Support Questions
Find answers, ask questions, and share your expertise

LLAP Concurrent Queries - Killed Task Attempts

Explorer

I'm investigating running concurrent queries in LLAP (HDP 2.6.1).

When running more than 1 query I am seeing non-zero "Killed Task Attempts" in the DAG page in Ambari (Tez View -> DAG ID link). In some cases the number of "Killed Task Attempts" is into the hundreds. The logs show messages of the form:

2017-12-05T12:13:42,003  INFO [IPC Server handler 2 on 33976 (1512469369970_0013_2_00_000022_1)] impl.TaskRunnerCallable: Kill task requested for id=attempt_1512469369970_0013_2_00_000022_1, taskRunnerSetup=false
2017-12-05T12:13:42,003  INFO [IPC Server handler 2 on 33976 (1512469369970_0013_2_00_000022_1)] impl.ContainerRunnerImpl: SubmissionState for attempt_1512469369970_0013_2_00_000022_1 : REJECTED
2017-12-05T12:13:42,009  INFO [IPC Server handler 4 on 33976 (1512469369970_0013_2_00_000004_1)] impl.TaskExecutorService: wait queue full, size=10. numSlotsAvailable=0, runningFragmentCount=3. attempt_1512469369970_0013_2_00_000004_1 not added

In some cases REJECTED is EVICTED_OTHER.

The query in isolation executed in 78s.

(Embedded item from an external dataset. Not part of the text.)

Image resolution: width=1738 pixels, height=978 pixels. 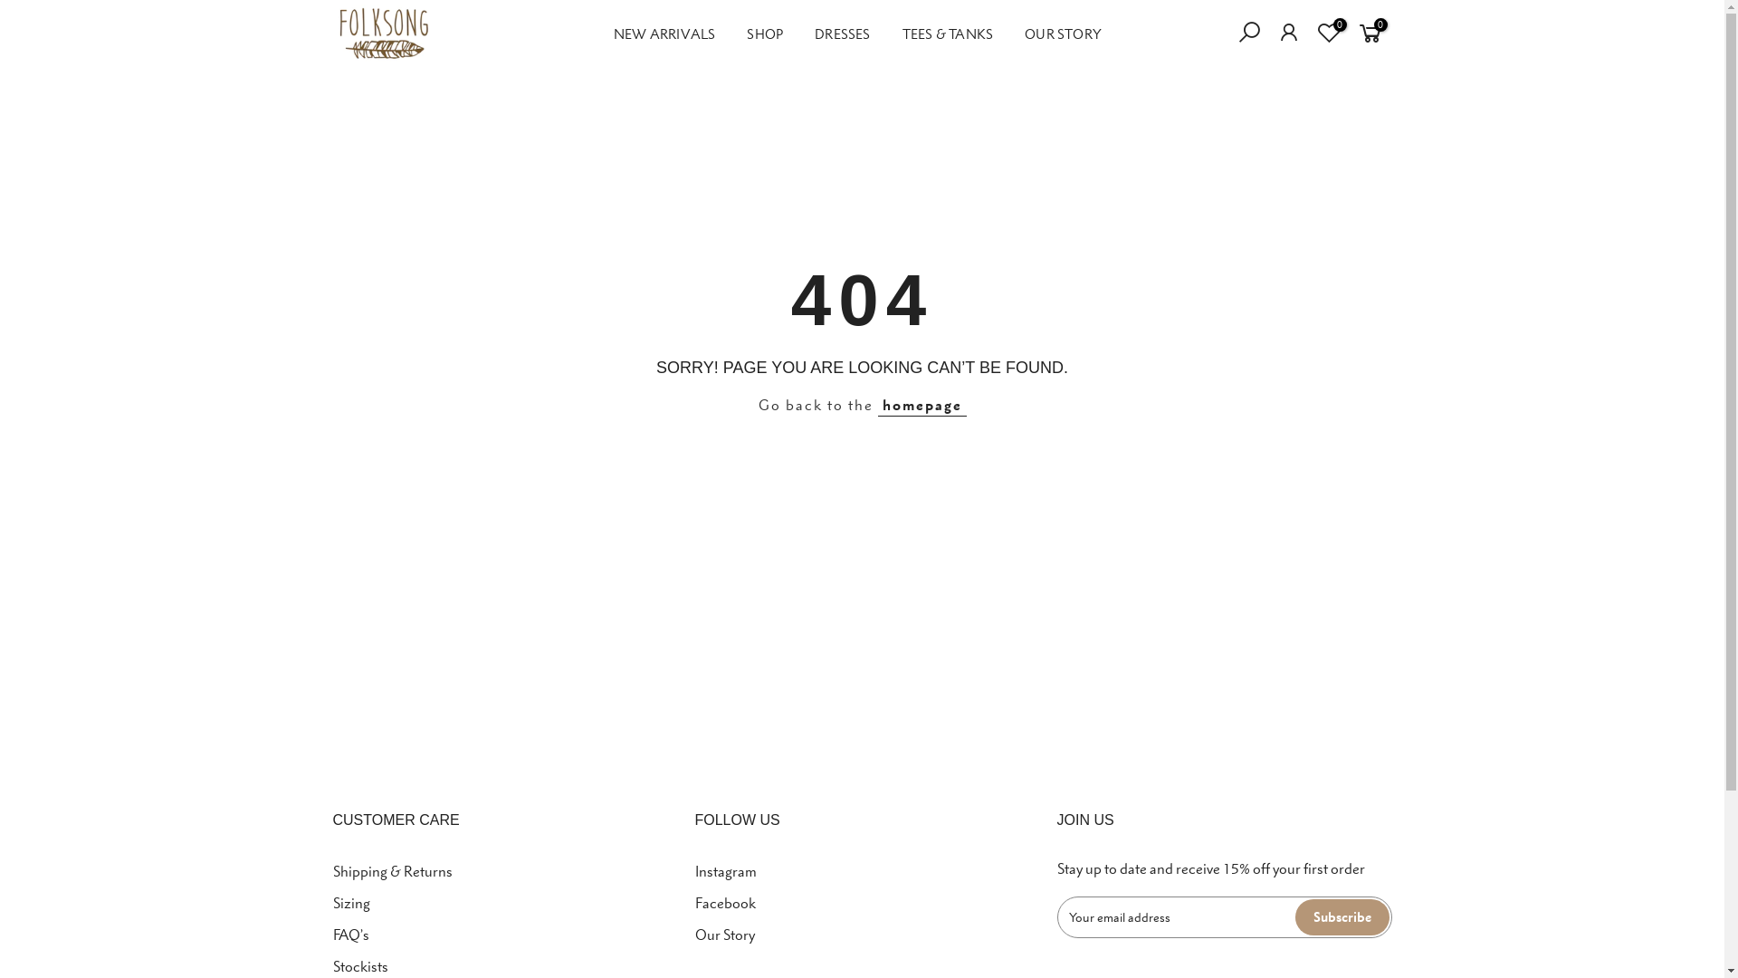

When two executions of the same query run concurrently the execution times were 125s and 129s. As the number of concurrent executions is increased the mean elapsed time continues to rise. There is variation in elapsed time between runs whenever there is more than 1 query execution at a time. There is also a correlation between the elapsed time and the number of "Killed Task Attempts". The following is from executing the query 3 times concurrently:

Execution # Elapsed Time/s Killed Task Attempts
----------- -------------- --------------------
1                       90                    1
2                      159                  110
3                      190                  182

I'd be very grateful for guidance on what is happening and why.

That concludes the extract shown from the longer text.